= Beginning of Section =

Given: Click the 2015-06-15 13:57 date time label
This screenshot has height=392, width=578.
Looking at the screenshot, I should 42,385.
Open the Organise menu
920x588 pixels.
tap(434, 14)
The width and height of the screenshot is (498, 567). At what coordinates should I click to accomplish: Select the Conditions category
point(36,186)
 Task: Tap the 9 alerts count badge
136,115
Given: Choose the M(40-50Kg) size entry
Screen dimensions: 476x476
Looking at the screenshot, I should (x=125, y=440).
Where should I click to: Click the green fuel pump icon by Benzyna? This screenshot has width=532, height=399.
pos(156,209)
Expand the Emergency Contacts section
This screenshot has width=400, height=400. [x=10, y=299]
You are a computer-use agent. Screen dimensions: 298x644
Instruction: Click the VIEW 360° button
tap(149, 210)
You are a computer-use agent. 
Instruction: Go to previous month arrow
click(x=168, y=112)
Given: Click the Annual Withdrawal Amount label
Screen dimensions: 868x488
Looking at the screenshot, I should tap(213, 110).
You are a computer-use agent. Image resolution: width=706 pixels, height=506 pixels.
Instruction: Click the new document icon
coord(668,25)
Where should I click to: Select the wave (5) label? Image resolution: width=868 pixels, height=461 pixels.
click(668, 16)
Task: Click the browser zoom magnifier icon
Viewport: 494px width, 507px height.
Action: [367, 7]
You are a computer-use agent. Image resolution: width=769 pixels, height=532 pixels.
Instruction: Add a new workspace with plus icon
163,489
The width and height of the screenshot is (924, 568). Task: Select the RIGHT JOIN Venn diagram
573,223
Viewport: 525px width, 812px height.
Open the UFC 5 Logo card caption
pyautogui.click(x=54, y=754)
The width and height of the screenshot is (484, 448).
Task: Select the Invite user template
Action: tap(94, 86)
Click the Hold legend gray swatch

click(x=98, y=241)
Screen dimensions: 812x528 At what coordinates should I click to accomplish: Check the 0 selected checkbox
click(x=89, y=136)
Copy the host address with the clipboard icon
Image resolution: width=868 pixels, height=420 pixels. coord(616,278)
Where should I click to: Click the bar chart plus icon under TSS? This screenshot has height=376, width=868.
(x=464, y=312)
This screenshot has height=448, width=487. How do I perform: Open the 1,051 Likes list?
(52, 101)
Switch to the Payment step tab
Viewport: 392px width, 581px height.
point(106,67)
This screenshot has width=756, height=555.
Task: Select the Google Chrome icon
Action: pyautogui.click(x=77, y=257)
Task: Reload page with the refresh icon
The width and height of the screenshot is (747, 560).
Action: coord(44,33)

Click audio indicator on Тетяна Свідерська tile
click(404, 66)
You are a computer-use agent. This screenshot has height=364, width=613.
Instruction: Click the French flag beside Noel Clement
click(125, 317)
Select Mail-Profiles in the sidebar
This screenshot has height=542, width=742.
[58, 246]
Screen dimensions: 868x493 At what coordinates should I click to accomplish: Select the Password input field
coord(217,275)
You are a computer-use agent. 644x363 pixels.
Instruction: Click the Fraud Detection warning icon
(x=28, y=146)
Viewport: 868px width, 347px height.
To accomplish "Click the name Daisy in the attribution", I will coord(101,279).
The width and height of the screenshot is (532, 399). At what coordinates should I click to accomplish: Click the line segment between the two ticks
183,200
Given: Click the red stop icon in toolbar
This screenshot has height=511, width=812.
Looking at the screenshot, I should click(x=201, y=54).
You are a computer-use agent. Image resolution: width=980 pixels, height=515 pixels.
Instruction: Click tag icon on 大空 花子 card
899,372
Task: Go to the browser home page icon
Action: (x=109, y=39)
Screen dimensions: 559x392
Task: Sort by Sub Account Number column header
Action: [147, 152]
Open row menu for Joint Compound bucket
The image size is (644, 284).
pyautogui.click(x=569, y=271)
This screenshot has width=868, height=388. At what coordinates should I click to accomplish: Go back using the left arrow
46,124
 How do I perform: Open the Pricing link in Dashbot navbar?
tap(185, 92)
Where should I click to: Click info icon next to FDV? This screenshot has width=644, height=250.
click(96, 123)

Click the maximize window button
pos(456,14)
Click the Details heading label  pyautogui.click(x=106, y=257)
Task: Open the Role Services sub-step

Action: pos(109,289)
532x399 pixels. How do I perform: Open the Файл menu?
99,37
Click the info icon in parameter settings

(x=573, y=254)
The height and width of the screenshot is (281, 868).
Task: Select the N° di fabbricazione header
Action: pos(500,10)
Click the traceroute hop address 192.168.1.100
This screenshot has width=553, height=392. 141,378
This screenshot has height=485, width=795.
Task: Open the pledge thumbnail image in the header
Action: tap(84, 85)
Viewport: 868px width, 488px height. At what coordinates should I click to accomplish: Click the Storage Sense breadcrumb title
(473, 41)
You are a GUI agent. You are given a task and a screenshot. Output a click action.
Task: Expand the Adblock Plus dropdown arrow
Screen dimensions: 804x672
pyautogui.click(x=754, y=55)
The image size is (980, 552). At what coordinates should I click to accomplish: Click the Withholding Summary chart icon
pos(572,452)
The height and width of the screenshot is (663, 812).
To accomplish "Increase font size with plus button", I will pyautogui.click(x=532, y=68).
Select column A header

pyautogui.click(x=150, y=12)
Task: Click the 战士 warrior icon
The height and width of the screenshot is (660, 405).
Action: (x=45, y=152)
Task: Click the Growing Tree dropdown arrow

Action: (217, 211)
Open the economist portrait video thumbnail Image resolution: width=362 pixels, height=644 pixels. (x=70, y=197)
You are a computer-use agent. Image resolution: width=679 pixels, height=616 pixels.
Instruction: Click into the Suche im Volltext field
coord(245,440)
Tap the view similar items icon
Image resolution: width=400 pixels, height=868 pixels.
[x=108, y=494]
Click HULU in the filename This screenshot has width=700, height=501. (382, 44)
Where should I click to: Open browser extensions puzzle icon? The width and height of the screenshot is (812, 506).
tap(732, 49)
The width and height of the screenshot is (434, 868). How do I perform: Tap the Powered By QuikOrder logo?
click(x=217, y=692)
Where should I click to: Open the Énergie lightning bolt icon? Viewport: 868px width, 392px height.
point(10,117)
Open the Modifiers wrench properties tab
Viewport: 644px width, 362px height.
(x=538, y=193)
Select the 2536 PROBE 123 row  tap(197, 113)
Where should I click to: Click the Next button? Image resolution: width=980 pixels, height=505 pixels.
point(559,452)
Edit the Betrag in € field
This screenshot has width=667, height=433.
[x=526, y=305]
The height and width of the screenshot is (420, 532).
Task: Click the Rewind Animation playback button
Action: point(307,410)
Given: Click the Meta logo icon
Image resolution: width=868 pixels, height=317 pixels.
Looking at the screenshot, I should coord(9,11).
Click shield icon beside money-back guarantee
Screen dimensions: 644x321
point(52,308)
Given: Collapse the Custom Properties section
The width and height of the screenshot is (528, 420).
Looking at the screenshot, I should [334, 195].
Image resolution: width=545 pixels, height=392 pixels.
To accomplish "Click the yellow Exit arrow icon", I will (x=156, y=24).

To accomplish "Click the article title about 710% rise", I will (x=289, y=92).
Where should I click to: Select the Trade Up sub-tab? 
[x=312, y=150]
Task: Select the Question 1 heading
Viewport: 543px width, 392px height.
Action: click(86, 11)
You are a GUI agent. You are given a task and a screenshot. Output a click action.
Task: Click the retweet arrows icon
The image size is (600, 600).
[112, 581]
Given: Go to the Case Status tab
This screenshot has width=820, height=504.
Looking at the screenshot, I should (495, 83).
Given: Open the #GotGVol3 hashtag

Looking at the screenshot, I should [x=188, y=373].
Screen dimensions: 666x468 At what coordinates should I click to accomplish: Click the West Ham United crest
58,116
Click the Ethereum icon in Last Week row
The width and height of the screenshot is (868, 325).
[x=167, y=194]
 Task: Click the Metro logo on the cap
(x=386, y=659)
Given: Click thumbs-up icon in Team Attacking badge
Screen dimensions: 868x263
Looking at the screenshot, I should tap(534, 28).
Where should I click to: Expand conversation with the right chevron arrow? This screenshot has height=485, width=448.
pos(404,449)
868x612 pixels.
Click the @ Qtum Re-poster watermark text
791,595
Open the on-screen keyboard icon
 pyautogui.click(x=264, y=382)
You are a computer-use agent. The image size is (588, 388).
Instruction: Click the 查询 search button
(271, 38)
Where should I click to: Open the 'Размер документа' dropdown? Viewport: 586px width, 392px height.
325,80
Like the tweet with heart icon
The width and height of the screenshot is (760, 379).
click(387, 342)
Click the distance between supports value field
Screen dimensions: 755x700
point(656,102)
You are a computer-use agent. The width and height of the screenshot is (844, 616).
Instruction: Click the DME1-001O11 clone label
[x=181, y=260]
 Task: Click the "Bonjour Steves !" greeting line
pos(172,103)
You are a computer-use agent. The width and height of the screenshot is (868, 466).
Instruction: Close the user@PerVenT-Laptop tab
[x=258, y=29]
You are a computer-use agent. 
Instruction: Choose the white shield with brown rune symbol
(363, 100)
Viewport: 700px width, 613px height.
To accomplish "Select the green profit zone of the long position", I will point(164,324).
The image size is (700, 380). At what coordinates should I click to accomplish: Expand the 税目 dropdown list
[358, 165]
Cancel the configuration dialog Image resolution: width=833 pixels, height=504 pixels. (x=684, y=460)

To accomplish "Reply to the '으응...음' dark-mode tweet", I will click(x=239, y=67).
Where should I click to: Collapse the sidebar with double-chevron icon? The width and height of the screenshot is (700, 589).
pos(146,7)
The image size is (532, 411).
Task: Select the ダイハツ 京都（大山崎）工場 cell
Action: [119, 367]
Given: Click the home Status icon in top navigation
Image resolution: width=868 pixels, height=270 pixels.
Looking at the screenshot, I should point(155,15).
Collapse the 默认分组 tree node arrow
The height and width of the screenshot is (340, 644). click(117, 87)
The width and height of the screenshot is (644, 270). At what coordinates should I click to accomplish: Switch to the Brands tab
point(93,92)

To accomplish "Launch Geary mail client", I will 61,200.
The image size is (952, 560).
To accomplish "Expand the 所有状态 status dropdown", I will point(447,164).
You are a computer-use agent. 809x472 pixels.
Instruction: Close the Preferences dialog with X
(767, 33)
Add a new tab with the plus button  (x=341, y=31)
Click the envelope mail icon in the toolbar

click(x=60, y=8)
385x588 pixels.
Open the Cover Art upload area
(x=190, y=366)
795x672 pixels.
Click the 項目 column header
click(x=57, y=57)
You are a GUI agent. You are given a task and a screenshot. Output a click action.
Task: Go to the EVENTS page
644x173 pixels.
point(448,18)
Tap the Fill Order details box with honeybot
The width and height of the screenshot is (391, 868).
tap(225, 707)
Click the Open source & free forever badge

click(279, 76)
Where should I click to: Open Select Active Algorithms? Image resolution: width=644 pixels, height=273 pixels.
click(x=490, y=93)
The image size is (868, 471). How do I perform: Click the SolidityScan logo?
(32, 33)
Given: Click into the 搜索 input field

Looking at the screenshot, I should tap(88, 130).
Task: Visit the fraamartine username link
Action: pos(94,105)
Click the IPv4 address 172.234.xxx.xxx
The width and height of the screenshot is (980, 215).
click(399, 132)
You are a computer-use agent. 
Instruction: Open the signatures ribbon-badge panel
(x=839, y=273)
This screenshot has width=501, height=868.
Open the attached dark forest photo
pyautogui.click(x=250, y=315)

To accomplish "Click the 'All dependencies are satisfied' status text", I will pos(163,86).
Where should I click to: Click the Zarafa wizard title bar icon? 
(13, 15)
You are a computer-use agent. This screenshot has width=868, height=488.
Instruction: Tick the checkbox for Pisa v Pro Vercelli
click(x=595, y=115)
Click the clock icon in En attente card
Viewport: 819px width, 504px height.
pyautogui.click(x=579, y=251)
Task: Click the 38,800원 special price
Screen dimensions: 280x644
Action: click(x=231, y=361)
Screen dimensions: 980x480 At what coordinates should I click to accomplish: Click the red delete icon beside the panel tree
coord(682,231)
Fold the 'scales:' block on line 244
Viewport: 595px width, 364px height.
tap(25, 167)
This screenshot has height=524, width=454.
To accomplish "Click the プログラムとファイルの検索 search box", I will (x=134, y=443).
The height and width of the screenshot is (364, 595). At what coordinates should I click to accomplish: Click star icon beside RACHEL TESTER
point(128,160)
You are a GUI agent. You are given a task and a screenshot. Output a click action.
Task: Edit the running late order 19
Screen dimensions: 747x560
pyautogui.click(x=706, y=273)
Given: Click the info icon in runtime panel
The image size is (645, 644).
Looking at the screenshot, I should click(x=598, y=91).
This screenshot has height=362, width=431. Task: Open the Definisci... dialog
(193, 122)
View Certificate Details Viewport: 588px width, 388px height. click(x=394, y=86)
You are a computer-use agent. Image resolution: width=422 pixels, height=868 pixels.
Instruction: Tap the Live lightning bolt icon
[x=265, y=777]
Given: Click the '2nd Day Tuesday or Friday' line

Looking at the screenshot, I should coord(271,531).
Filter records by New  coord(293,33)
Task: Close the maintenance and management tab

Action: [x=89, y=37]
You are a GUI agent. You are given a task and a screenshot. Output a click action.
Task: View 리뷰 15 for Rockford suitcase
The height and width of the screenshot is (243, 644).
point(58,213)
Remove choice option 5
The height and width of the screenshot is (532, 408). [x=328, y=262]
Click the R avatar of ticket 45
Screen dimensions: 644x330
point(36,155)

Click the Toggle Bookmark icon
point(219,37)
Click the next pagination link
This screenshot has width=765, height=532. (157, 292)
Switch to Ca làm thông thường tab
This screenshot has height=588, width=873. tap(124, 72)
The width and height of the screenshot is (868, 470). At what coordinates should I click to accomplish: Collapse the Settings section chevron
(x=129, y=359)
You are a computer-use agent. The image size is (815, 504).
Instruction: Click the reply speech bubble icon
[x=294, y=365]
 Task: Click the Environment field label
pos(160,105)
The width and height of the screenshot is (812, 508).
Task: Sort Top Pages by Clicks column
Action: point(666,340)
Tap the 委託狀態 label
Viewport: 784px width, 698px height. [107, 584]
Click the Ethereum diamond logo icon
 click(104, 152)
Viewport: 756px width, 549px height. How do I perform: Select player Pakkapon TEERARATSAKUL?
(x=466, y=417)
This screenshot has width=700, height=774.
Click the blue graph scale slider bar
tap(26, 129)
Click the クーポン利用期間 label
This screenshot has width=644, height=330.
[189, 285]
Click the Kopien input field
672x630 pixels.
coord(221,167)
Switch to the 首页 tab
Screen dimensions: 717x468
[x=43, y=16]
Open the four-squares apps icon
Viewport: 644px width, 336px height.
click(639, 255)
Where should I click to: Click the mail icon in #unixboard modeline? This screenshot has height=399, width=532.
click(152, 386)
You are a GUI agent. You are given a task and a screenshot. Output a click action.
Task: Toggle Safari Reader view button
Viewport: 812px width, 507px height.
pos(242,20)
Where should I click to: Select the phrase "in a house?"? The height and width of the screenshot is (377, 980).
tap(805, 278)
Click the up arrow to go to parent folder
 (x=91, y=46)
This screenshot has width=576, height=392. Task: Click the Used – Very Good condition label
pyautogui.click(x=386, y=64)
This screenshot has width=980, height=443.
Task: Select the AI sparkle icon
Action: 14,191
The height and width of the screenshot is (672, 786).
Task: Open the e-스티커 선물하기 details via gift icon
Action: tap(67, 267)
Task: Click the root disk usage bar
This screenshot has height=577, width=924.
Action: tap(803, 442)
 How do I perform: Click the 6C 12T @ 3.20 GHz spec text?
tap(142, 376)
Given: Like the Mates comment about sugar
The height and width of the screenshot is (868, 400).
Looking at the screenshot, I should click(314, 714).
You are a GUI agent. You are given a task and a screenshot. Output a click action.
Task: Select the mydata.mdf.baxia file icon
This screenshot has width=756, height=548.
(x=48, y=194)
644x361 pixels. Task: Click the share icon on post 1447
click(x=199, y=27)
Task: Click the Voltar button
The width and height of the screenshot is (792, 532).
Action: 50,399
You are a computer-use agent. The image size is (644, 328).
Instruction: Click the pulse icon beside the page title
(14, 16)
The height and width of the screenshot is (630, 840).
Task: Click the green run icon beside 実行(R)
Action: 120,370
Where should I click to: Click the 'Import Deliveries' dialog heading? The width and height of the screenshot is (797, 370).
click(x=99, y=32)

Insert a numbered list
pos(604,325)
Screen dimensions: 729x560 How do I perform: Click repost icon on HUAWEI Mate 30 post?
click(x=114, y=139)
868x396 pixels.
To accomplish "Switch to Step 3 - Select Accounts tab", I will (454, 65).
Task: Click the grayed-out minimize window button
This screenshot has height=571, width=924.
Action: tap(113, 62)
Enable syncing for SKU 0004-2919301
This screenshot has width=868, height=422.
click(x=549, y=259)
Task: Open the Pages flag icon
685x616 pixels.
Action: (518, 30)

= End of Section =

**Task objective**. Answer with one number only: how many lines of the entries above include the word "will"?

**Completed task**. 11